Documentation Index
Fetch the complete documentation index at: https://morphik.ai/docs/llms.txt
Use this file to discover all available pages before exploring further.
def extract_document_pages(
document_id: str,
start_page: int,
end_page: int,
) -> DocumentPagesResponse
async def extract_document_pages(
document_id: str,
start_page: int,
end_page: int,
) -> DocumentPagesResponse
Parameters
document_id (str): ID of the document to extract pages from
start_page (int): Starting page number (1-indexed)
end_page (int): Ending page number (1-indexed)
Returns
DocumentPagesResponse: Object containing extracted pages with metadata
Examples
from morphik import Morphik
db = Morphik()
# Extract pages 1-3 from a document
response = db.extract_document_pages(
document_id="doc_123abc",
start_page=1,
end_page=3,
)
print(f"Document ID: {response.document_id}")
print(f"Extracted pages {response.start_page}-{response.end_page}")
print(f"Total pages in document: {response.total_pages}")
print(f"Number of pages extracted: {len(response.pages)}")
# Pages are base64 encoded
for i, page_content in enumerate(response.pages):
print(f"Page {response.start_page + i}: {len(page_content)} chars")

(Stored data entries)
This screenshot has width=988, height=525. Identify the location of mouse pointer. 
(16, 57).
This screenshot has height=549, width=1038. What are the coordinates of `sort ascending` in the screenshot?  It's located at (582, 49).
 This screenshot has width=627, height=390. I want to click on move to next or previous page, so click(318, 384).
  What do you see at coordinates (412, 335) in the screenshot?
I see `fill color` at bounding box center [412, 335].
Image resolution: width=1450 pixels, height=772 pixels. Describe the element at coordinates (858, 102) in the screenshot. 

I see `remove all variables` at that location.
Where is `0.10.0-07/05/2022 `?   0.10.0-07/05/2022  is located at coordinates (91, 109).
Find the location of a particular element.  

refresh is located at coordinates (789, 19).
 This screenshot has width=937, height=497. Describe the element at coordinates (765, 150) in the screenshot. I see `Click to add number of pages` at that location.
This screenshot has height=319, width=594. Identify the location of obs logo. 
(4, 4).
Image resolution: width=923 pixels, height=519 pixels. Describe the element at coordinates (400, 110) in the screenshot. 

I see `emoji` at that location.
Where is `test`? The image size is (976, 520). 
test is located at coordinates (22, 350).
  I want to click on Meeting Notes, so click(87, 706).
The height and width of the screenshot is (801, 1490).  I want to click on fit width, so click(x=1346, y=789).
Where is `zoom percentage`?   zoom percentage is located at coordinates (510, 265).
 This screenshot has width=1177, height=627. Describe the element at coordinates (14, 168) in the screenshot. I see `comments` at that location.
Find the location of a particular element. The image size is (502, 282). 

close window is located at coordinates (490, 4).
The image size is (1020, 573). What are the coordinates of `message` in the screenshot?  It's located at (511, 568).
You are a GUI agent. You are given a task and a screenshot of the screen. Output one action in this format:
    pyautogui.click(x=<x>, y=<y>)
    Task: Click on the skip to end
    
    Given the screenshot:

» EXERCISE REQUIREMENTS
Can you set down the page-extraction documentation word for word, from "end_page (int): Ending" to "db = Morphik()"?

» SOLUTION TO THE EXERCISE
end_page (int): Ending page number (1-indexed)
Returns
DocumentPagesResponse: Object containing extracted pages with metadata
Examples
from morphik import Morphik
db = Morphik()